» **Extrahierter Text**
Bundespatentgericht:
Beschluss vom 7. November 2006
Aktenzeichen: 8 W (pat) 344/03

(BPatG: Beschluss v. 07.11.2006, Az.: 8 W (pat) 344/03)

Tenor

Das Patent 101 46 755 wird aufrecht erhalten.

Gründe

I.

Das Patent 101 46 755 mit der Bezeichnung "Gebäudeelement" wurde am 22. September 2001 beim Patentamt angemeldet. Mit Beschluss vom 6. Dezember 2002 wurde hierauf das Patent erteilt und am 30. April 2003 dessen Erteilung veröffentlicht.

Gegen das Patent hat die Firma A... AG in B...-Straße in C...

am 30. Juli 2003 Einspruch erhoben.

Die Einsprechende stützt ihren Einspruch auf die Widerrufsgründe des § 21 PatG, insbesondere wird der Einspruchsgrund geltend gemacht, dass der Gegenstand des Patents nach den §§ 1 bis 5 PatG nicht patentfähig sei. Zur Begründung ihres Vorbringens nennt sie zusätzlich zu dem im Prüfungsverfahren genannten Stand der Technik:

1. DE 44 34 627 C1 (D1), 2. DE 38 24 842 A1 (D2), 3. EP 0 940 512 A1 (D3), noch folgenden weiteren druckschriftlichen Stand der Technik:

4. DE 40 04 103 C2 (D4), 5. DE 31 39 053 A1 (D5)

6. DE 26 03 905 A1 (D6) und die 7. WO 99/45218 A1 (D7).

In ihrer Eingabe vom 18. Oktober 2006 teilt die Einsprechende mit, dass sie zur mündlichen Verhandlung nicht erscheinen werde und beantragt:

die Erteilung des Patents im vollem Umfang zu widerrufen und nach Lage der Akte zu entscheiden.

In der mündlichen Verhandlung vom 7. November 2006 hat die Patentinhaberin die Ansicht vertreten, dass der Patentgegenstand gegenüber dem von der Einsprechenden genannten Stand der Technik neu sei und auch auf einer erfinderischen Tätigkeit beruhe, da keine der Druckschriften einen Hinweis darauf gäbe beim Verkleben von Deck- und Dämmschichten eine Klebstoffschicht anzubringen, die aus einem ersten schnell abbindenden Kleber und einem zweiten, bei direkter Brandeinwirkung mit Temperaturen bis über 1.000 ¡C wirksamen Kleber bestehe, die in voneinander getrennten Bereichen (6, 7) der Klebstoffschicht (5) angeordnet sind.

» **Aufgabe 1**
Übersetze diesen Satz aus dem Beschluss ins Englische: „Mit Beschluss vom 6. Dezember 2002 wurde hierauf das Patent erteilt und am 30. April 2003 dessen Erteilung veröffentlicht.“
» **Aufgabe 2**
An welchem Datum wurde laut dem Beschluss Einspruch gegen das Patent erhoben?
» **Aufgabe 3**
Nenne alle Druckschriften, die im Beschluss als Stand der Technik mit ihrer Nummer aufgeführt sind.

» **Einträge zum Auffinden von Wörtern und Elementen**
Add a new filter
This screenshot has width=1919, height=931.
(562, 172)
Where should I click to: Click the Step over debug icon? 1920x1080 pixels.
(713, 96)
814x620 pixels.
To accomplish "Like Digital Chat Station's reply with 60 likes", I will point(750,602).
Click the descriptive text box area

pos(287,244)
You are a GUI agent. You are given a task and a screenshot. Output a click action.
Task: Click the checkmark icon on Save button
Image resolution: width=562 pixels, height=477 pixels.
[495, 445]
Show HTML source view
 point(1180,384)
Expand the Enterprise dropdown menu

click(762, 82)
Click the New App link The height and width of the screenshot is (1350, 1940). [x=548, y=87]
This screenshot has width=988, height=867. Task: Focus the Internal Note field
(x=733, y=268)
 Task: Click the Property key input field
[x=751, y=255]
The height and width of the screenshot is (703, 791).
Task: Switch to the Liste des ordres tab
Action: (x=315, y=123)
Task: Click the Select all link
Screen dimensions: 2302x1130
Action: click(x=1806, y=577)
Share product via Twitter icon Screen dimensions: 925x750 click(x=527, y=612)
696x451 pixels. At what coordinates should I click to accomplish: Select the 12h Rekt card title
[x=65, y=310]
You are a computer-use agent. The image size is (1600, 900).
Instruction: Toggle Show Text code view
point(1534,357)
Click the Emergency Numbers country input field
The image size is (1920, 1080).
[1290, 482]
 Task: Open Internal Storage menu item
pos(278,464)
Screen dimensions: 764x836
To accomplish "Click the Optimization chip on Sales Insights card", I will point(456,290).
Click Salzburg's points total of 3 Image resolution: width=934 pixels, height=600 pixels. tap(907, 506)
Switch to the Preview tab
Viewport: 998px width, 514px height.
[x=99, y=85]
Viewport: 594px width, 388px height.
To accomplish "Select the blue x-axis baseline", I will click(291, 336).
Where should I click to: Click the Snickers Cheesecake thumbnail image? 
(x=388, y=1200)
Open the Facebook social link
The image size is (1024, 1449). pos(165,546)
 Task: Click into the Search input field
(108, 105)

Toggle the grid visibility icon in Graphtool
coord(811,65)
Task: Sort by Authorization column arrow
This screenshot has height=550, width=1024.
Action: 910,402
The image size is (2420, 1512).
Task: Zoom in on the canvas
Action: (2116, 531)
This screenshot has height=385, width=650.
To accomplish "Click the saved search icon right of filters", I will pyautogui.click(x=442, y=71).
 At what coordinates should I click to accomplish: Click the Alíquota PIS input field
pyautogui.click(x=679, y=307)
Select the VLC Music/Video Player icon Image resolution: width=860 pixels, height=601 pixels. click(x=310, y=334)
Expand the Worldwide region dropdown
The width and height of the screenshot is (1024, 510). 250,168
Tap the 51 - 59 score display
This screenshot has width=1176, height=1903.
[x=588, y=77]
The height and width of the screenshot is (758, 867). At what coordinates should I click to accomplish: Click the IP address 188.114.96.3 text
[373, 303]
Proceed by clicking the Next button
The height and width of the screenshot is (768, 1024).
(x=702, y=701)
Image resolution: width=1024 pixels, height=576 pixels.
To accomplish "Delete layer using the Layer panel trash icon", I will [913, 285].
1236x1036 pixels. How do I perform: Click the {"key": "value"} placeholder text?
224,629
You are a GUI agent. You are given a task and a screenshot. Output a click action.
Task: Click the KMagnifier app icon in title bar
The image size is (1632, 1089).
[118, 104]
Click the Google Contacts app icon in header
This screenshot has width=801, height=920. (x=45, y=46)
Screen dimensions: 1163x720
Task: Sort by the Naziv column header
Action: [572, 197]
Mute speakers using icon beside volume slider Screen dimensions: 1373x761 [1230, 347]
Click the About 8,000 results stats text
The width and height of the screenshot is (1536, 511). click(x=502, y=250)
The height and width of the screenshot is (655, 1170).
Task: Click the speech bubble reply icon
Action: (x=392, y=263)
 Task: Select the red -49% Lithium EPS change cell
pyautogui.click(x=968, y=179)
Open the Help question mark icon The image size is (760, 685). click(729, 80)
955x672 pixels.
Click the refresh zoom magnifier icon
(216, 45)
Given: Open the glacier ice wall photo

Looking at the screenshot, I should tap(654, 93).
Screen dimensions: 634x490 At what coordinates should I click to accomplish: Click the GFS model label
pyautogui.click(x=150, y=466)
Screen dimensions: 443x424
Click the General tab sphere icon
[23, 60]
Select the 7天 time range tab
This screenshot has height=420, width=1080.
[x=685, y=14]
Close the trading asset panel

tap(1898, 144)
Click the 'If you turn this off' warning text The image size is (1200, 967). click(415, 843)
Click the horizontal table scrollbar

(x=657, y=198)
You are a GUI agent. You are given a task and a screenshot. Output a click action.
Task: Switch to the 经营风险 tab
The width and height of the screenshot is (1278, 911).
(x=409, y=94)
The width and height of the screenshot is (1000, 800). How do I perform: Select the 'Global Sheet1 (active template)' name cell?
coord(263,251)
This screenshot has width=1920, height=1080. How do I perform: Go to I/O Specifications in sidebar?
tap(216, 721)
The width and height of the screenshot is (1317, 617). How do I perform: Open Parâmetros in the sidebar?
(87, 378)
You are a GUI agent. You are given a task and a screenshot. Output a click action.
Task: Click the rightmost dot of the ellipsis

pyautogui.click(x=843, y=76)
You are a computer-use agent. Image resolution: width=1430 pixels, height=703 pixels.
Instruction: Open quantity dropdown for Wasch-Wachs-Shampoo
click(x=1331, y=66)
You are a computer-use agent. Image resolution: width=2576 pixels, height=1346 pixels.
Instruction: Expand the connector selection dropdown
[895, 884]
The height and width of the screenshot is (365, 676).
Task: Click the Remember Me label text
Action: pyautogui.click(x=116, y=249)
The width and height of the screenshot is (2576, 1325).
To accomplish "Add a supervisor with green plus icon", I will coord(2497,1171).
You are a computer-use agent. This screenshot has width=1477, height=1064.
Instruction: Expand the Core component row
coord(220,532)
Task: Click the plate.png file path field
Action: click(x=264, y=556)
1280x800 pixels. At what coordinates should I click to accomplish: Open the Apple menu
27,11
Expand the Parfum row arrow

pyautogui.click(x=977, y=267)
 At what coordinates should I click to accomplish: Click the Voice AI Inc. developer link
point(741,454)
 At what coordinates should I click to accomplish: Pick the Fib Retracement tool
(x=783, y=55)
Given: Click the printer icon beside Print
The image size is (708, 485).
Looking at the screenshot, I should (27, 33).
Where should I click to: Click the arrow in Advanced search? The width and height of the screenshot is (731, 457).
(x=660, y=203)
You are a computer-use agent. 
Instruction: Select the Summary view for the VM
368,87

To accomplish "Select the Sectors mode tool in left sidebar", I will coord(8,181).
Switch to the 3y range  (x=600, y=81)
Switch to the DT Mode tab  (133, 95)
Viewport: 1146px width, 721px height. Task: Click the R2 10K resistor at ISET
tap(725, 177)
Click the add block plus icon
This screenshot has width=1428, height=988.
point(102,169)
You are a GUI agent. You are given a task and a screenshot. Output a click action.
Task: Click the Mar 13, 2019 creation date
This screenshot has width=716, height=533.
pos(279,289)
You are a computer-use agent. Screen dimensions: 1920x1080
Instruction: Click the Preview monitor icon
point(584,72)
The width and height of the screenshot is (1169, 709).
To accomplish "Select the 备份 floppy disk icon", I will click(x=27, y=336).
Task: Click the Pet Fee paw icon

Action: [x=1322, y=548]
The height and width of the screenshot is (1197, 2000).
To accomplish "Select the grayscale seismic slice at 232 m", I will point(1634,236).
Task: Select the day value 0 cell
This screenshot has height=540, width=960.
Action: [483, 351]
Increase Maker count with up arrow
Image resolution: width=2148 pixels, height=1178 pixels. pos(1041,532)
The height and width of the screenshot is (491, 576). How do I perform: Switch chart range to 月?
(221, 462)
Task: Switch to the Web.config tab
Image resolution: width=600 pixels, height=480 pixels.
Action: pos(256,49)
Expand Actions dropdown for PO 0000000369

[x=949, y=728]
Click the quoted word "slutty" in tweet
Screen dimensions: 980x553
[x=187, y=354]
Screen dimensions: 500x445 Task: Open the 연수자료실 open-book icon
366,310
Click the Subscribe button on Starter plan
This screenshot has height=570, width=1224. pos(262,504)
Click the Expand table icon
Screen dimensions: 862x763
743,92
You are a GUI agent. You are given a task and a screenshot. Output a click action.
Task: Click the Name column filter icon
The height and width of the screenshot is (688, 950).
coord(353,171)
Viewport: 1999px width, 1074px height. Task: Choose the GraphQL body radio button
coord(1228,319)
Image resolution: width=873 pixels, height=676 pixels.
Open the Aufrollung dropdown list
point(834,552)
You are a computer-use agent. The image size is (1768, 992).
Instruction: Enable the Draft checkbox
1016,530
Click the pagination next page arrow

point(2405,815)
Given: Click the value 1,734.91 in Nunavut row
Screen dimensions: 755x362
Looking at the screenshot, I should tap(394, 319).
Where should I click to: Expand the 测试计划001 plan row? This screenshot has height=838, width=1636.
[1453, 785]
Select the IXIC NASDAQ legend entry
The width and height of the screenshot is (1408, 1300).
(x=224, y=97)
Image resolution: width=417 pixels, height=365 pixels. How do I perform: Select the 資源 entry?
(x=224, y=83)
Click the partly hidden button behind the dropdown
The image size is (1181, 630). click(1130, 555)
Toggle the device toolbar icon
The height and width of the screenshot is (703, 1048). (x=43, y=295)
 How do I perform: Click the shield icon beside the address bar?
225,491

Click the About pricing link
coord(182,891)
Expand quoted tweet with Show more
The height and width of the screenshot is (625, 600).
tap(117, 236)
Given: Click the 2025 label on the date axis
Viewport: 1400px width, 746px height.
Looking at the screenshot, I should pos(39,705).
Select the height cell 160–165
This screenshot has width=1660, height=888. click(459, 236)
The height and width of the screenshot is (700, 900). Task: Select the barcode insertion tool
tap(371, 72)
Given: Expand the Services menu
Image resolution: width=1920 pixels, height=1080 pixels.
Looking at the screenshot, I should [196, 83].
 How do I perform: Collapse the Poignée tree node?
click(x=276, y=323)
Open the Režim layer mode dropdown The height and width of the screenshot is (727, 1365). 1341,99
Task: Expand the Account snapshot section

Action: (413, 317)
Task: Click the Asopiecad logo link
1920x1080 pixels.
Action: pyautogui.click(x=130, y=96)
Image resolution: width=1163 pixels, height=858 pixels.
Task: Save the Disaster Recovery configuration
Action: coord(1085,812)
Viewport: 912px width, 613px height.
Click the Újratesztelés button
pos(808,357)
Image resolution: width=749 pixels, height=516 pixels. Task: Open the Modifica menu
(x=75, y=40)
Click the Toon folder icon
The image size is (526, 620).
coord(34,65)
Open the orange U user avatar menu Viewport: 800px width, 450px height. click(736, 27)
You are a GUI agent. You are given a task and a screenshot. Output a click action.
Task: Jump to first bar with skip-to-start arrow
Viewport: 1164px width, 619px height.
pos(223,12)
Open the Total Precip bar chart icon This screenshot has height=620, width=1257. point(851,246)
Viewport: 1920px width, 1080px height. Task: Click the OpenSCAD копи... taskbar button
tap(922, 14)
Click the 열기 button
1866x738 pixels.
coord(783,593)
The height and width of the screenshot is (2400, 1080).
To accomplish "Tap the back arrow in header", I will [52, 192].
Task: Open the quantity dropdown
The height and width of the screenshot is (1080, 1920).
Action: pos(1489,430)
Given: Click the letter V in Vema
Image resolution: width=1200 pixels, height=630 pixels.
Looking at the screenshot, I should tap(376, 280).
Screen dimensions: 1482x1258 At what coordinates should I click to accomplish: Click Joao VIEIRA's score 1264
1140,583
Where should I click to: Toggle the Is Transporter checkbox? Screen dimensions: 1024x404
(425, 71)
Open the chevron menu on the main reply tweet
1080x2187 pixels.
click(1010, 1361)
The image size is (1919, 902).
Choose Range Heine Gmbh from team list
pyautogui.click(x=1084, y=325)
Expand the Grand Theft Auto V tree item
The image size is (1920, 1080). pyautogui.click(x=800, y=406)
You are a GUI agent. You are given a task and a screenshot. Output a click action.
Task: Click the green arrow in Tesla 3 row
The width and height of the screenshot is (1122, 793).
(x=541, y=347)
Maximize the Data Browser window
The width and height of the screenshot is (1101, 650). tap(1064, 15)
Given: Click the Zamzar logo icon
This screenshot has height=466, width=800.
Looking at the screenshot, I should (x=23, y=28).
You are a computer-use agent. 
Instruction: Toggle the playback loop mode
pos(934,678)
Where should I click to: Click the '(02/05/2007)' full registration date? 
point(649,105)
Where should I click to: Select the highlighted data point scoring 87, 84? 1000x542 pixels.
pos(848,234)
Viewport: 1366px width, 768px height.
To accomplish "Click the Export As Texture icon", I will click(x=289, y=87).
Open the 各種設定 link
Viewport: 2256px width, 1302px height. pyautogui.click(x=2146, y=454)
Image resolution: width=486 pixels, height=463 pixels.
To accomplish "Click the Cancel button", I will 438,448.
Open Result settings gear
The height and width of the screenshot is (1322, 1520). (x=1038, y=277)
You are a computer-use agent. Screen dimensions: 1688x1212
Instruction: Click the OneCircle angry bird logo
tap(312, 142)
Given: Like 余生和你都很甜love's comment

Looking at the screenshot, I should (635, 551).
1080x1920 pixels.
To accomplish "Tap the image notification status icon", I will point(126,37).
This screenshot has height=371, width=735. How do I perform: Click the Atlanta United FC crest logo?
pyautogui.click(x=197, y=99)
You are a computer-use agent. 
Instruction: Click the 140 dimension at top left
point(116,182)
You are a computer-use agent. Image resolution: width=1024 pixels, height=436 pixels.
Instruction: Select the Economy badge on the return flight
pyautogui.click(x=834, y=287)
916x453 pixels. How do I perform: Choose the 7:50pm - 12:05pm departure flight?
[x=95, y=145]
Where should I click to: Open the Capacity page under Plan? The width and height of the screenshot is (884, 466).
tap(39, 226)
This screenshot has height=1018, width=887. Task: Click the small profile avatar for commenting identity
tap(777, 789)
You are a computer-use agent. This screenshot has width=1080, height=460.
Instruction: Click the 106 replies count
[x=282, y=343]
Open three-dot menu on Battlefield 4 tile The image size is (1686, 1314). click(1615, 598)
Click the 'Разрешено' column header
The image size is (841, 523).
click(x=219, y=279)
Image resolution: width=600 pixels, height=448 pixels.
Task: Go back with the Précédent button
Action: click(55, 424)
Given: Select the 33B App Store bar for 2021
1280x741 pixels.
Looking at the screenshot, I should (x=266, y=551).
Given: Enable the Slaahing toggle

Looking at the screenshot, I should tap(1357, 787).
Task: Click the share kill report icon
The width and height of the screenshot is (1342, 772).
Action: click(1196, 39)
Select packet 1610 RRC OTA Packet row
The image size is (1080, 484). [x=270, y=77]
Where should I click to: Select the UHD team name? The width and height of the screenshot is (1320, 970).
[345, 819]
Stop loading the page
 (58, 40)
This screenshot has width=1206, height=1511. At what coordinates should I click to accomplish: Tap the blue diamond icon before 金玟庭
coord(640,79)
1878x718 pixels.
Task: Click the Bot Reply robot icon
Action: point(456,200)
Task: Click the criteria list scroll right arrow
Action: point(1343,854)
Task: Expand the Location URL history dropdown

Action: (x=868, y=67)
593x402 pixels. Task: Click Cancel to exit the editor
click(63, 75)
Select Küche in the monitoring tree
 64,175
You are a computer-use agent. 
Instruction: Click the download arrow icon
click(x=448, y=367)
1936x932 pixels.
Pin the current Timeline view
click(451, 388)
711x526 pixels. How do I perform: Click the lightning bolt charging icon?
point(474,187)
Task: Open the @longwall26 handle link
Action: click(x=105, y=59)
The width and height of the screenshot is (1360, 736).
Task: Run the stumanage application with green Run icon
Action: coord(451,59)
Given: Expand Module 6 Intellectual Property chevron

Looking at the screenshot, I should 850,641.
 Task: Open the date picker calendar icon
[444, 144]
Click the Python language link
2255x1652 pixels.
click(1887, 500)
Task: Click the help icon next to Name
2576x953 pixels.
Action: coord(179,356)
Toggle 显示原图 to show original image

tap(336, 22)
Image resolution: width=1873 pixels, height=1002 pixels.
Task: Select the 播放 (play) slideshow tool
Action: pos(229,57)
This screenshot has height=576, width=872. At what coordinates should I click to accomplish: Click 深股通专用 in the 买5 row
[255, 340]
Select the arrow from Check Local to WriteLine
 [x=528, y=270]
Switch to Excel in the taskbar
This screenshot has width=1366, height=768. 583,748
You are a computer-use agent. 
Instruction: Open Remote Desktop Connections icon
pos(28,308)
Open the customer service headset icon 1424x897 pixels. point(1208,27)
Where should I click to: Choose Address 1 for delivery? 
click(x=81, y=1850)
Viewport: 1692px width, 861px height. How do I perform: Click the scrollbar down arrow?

» **Endergebnis 1**
By decision of December 6, 2002, the patent was thereupon granted, and its grant was published on April 30, 2003.

» **Endergebnis 2**
Am 30. Juli 2003.

» **Endergebnis 3**
DE 44 34 627 C1 (D1), DE 38 24 842 A1 (D2), EP 0 940 512 A1 (D3), DE 40 04 103 C2 (D4), DE 31 39 053 A1 (D5), DE 26 03 905 A1 (D6), WO 99/45218 A1 (D7)